→ **WORK REQUIRED**: The listing below contains a span that opens with the line containing "At what coordinates should I click to accomplish: Open" and closes with the line containing "This screenshot has height=613, width=848.". Return that span exactly.
════════
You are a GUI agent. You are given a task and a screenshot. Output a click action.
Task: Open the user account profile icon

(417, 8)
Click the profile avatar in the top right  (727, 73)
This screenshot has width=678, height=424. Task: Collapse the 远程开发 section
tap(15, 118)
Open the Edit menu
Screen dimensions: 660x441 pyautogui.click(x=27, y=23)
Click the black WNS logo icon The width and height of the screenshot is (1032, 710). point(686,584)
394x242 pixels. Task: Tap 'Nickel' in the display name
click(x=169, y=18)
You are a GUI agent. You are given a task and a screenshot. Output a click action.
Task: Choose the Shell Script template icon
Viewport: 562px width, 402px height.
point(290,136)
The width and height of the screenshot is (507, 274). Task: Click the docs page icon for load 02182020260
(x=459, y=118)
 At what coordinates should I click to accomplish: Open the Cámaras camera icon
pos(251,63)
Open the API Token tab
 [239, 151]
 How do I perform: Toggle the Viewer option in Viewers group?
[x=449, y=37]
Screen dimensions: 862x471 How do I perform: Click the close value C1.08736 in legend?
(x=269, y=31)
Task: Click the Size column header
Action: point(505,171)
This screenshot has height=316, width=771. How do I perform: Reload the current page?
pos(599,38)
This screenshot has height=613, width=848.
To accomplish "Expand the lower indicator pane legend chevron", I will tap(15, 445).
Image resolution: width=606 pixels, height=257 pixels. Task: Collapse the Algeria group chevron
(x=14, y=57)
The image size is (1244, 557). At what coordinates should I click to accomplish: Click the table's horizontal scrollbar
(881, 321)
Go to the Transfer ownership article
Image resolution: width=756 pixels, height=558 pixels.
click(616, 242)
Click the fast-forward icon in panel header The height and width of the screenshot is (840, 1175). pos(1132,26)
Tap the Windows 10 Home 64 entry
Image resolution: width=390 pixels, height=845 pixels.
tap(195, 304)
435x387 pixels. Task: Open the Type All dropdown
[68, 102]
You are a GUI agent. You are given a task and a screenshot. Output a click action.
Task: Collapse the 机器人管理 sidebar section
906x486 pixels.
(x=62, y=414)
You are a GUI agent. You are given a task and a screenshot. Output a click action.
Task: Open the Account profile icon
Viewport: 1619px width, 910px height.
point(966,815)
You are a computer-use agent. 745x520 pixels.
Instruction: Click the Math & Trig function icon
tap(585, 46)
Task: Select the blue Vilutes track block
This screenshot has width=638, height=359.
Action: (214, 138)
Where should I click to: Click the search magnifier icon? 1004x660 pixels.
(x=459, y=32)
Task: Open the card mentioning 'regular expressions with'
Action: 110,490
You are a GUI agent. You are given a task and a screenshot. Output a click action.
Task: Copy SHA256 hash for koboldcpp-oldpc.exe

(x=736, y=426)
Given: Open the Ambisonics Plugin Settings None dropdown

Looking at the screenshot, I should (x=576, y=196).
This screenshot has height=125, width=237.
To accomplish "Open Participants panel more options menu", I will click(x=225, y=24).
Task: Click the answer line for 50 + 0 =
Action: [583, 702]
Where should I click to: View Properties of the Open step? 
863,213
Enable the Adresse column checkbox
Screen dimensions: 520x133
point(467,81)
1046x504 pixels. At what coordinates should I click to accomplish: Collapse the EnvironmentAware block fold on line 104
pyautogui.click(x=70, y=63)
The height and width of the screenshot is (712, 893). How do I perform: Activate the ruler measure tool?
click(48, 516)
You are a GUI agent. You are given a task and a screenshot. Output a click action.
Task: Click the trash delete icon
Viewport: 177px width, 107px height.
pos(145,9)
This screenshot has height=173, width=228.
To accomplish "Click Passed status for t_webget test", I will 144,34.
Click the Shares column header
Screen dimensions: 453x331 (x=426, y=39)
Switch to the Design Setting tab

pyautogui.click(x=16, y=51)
════════
→ **YOUR SOLUTION**:
 At what coordinates should I click to accomplish: Open the Cámaras camera icon
pos(251,63)
Open the API Token tab
 [239, 151]
 How do I perform: Toggle the Viewer option in Viewers group?
[x=449, y=37]
Screen dimensions: 862x471 How do I perform: Click the close value C1.08736 in legend?
(x=269, y=31)
Task: Click the Size column header
Action: point(505,171)
This screenshot has height=316, width=771. How do I perform: Reload the current page?
pos(599,38)
This screenshot has height=613, width=848.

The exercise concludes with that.